The Sharp GX25 is a tri-band GSM mobile phone designed by Sharp Corporation.

This model was released in October 2005 from Vodafone. Sister models were sold in Taiwan and Hong Kong.

Has the following features:
- 640x480 CMOS Digital Camera
- 256K-color (240x320 dot total) (240x294 dot useful) QVGA TFT LCD
- Tri-band (GSM 900, 1800, 1900)

- Java virtual machine MIDP2.0+VSCL1.1
- Bluetooth V1.1
- IrDA
- USB Interface (uses proprietary data cable)
- WAP Openwave v6.2.3
- MMS
- GPRS class-10
- e-mail client pop3 only
- Clock
- 6 Alarm clocks
- Calendar
- Calculator
- Currency converter
- Enhanced Phonebook

Being targeted at middle tier of the product lineup, it does not have the following features:
- Stopwatch
- Countdown timer
- Voice dialing
- MP3
- Todo list
- SyncML

It weighs 90g and its size is 23.5 x 92 x 46 mm.

A custom-designed connector is used to both charge the phone battery and connect to the computer via USB. This same connector style is used for many of Sharp's mobile phone models.

The Sharp GX25 is designed to work with its own Handset Manager software. So, it may not work correctly with some standard PC synchronization applications: for example, remote reading of the battery level is not supported.

> _Dataset extract_
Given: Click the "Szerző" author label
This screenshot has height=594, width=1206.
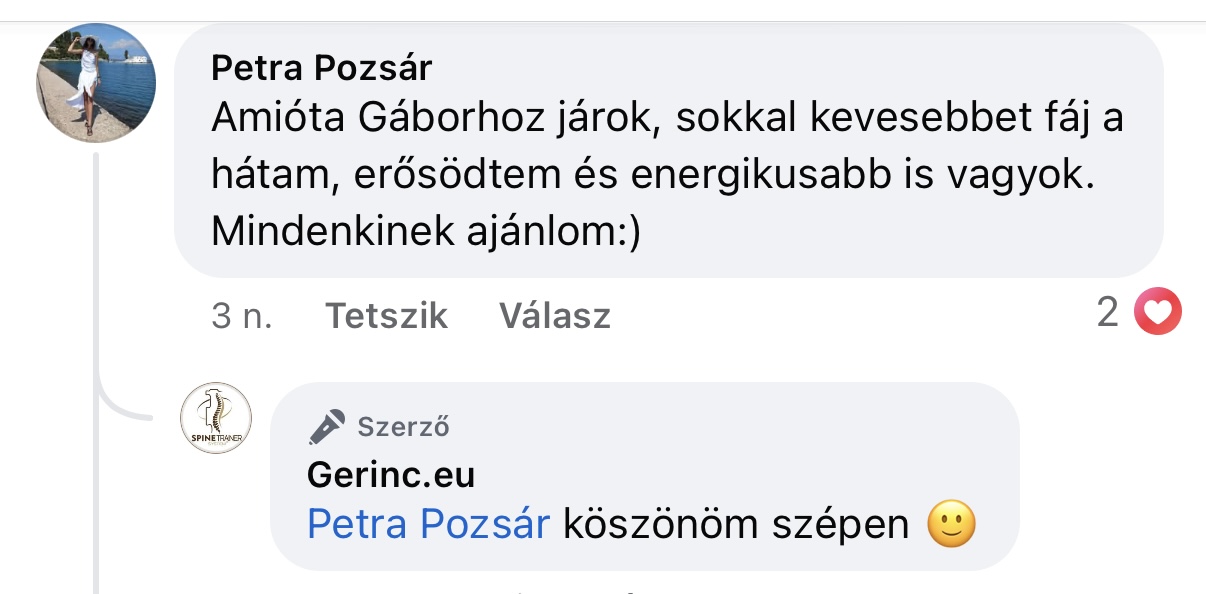Looking at the screenshot, I should pos(403,427).
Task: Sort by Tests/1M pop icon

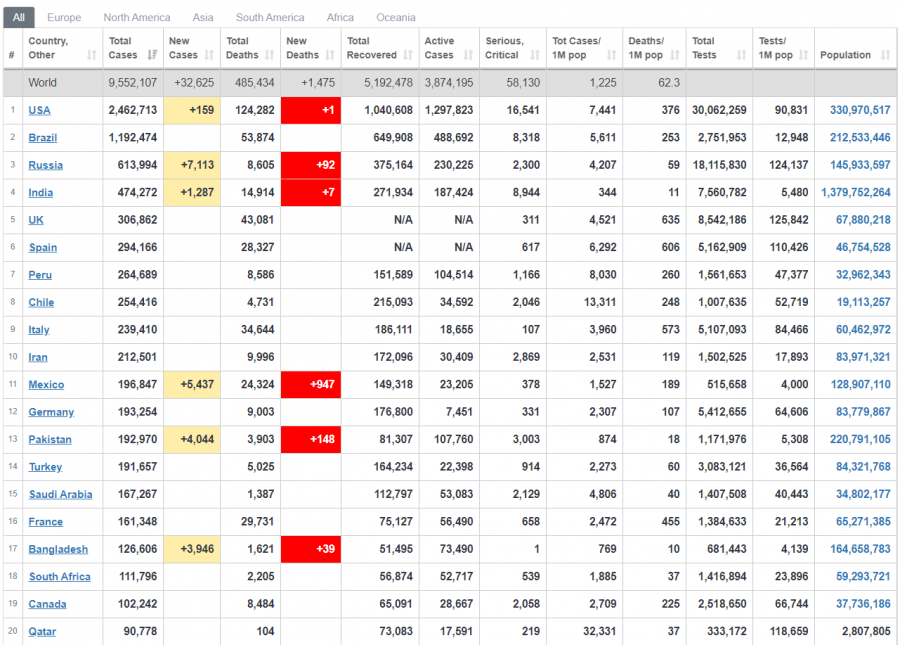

> _Requirement 1_
Reproduce the passage of the Sharp GX25 text between "Has the following" and "proprietary data cable)", inclusive.
> _Requirement 2_
Answer these questions using the Sharp GX25 text:
(a) In what month and year was the phone released?
(b) How much does the phone weigh?
(c) Which protocol does its e-mail client support?

> _Answer section 1_
Has the following features:
- 640x480 CMOS Digital Camera
- 256K-color (240x320 dot total) (240x294 dot useful) QVGA TFT LCD
- Tri-band (GSM 900, 1800, 1900)

- Java virtual machine MIDP2.0+VSCL1.1
- Bluetooth V1.1
- IrDA
- USB Interface (uses proprietary data cable)

> _Answer section 2_
(a) October 2005
(b) 90g
(c) POP3 only